> **Aim**:
Rewrite the entries below, replacing "GUI agent" with "interface agent" and leaving everything else unchanged.

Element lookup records
********

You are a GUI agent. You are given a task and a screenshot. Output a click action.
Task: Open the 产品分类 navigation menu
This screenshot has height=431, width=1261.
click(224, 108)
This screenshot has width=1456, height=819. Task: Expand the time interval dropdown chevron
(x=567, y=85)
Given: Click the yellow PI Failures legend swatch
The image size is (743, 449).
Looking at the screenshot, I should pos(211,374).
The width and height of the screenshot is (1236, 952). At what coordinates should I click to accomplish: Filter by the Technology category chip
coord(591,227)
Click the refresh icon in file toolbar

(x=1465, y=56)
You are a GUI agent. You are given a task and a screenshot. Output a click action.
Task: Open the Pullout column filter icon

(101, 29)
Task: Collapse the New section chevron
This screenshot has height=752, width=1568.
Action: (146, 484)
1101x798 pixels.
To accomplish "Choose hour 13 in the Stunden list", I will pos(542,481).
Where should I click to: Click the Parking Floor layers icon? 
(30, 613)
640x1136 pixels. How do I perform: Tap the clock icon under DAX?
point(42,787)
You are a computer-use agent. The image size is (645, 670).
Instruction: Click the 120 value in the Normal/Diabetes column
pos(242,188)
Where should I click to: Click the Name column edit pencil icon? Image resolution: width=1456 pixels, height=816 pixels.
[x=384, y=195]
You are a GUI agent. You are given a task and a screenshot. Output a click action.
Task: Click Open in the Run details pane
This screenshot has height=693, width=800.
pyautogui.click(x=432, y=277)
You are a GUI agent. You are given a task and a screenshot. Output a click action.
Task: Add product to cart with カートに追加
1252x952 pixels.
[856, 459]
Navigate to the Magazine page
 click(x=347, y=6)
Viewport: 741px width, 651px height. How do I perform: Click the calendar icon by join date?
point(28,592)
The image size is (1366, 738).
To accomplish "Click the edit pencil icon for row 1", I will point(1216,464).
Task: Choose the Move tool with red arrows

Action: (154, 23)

********

> **Response for this exercise**:
You are a interface agent. You are given a task and a screenshot. Output a click action.
Task: Open the 产品分类 navigation menu
This screenshot has height=431, width=1261.
click(224, 108)
This screenshot has width=1456, height=819. Task: Expand the time interval dropdown chevron
(x=567, y=85)
Given: Click the yellow PI Failures legend swatch
The image size is (743, 449).
Looking at the screenshot, I should pos(211,374).
The width and height of the screenshot is (1236, 952). At what coordinates should I click to accomplish: Filter by the Technology category chip
coord(591,227)
Click the refresh icon in file toolbar

(x=1465, y=56)
You are a interface agent. You are given a task and a screenshot. Output a click action.
Task: Open the Pullout column filter icon

(101, 29)
Task: Collapse the New section chevron
This screenshot has height=752, width=1568.
Action: (146, 484)
1101x798 pixels.
To accomplish "Choose hour 13 in the Stunden list", I will pos(542,481).
Where should I click to: Click the Parking Floor layers icon? 
(30, 613)
640x1136 pixels. How do I perform: Tap the clock icon under DAX?
point(42,787)
You are a computer-use agent. The image size is (645, 670).
Instruction: Click the 120 value in the Normal/Diabetes column
pos(242,188)
Where should I click to: Click the Name column edit pencil icon? Image resolution: width=1456 pixels, height=816 pixels.
[x=384, y=195]
You are a interface agent. You are given a task and a screenshot. Output a click action.
Task: Click Open in the Run details pane
This screenshot has height=693, width=800.
pyautogui.click(x=432, y=277)
You are a interface agent. You are given a task and a screenshot. Output a click action.
Task: Add product to cart with カートに追加
1252x952 pixels.
[856, 459]
Navigate to the Magazine page
 click(x=347, y=6)
Viewport: 741px width, 651px height. How do I perform: Click the calendar icon by join date?
point(28,592)
The image size is (1366, 738).
To accomplish "Click the edit pencil icon for row 1", I will point(1216,464).
Task: Choose the Move tool with red arrows

Action: (154, 23)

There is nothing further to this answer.